◆ EXCERPT TO READ:

======

Things you should know about lead in drinking water
Health effects of lead
Lead is a common, naturally occurring metal that is found throughout the environment in lead-based paint as well as in air, soil, household dust, and, sometimes, water. Lead can pose a significant risk to your health if too much of it enters your body. Lead builds up in the body over many years and can cause damage to the brain, red blood cells and kidneys. The greatest risk is to young children and pregnant women. Amounts of lead that won't hurt adults can slow down normal mental and physical development of growing bodies. Most health officials agree the greatest danger from lead exposure comes from old lead-based paint, but drinking water can also be a source.
Lead in drinking water
There's no detectable lead in WMS drinking water when it leaves our water filtering plant. But water is naturally corrosive and can pick up microscopic amounts of lead if it sits idle for extended periods of time in pipes, plumbing or fixtures that contain lead. Lead levels in drinking water are likely to be highest:
- In homes with lead service lines connecting the water main to the house.
- In homes with lead indoor plumbing, or in homes that have copper plumbing joined by lead solder.
- In homes that have brass faucets or other fixtures.
Reducing water's corrosiveness
Lead gets into drinking water when the water sits for extended periods of time in pipes or fixtures containing lead. This exposure could come from lead service lines. But it could also come from water contact with interior copper plumbing joined by lead solder, or with brass plumbing fixtures in your interior plumbing. Even brass fixtures certified as "lead-free" can contain up to 8 percent lead.
Things you can do to reduce lead in your drinking water
Despite our best efforts, lead levels in some homes and businesses served by WMS may be elevated. Fortunately, there are steps you can take on your own to reduce these levels.
- Flush your pipes before drinking. Anytime the water in a particular faucet has not been used for 6 hours or longer, flush your cold-water pipes by running the water until it becomes as cold as it will get. This could take as little as 5 to 30 seconds if there has been recent heavy water use such as showering or toilet flushing. Otherwise, it could take 2 minutes or longer. The more time water has been sitting in your home's pipes, the more lead it may contain.
- Use only water from the cold-water tap for drinking, cooking, and especially for making baby formula. Hot water is likely to contain higher levels of lead.

======

◆ PROVIDED DATA:
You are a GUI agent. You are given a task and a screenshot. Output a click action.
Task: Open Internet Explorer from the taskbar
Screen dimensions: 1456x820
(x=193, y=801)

======

◆ TASKS FOR THIS EXERCISE:
1. Answer these questions using the text on lead in drinking water:
(a) Which parts of the body can lead damage?
(b) How much lead can brass fixtures certified as "lead-free" contain?
(c) For what uses does the text say to take water only from the cold-water tap?
2. Carry on the text on lead in drinking water from where it stops.
The listing comes from a different source than the text on lead in drinking water.

◆ ANSWERS IN ORDER:
1.
(a) The brain, red blood cells and kidneys.
(b) Up to 8 percent.
(c) Drinking, cooking, and especially making baby formula.

2.
- Regularly clean particles from faucet aerators.
- Buy a lead-free faucet. The legal definition of "lead-free" still allows brass faucets to contain up to 8 percent lead. However, faucets marked with "NSF 61/9" and/or "California Proposition 65" meet stricter limits.
- If you're concerned about lead, have the water tested. Arrangements can be made for water testing by DEQ Laboratory at 517.335.8184, Paragon Laboratories Inc. at 734.462.3900, or call Wyandotte Water at 734.324.7142 and we can make the arrangements. Or, you may choose to install a water filter that is NSF-certified for lead removal. If a water filter is installed, replace filters at least as often as recommended by the manufacturer.
- If the water in your home has not been used for 6 hours or more, draw water for cooking or drinking after allowing the water to run for 7 minutes or for at least 2 minutes after another high water use activity such as bathing or washing clothes.
- As an alternative, use filtered water for drinking or cooking.
Replacing lead service lines
WMS is committed to removing all known or suspected lead service lines from its water system. Service line replacements are scheduled as time and budget permits.
EPA's lead regulation
The EPA sets upper limits or maximum contaminant levels (MCLs) for most substances it regulates in a utility's drinking water system. These MCLs are set at levels designed to protect the health of customers. For most contaminants, testing takes place at the utility's water filter plant or in its distribution system. Lead is different, because it's not commonly found in a water utility's source water or its distribution system. Usually, lead dissolves into drinking water after the water has entered the customer's property. For lead, EPA has set an action level designed to measure a utility's effectiveness in controlling the corrosiveness of drinking water so that lead doesn't easily dissolve into it. That makes it different from maximum contaminant levels, which are based on protecting human health.
Our commitment to our customers
WMS has always been in compliance with the Environmental Protection Agency's lead regulation. We are in compliance today with that regulation. WMS is committed to continuing this level of service.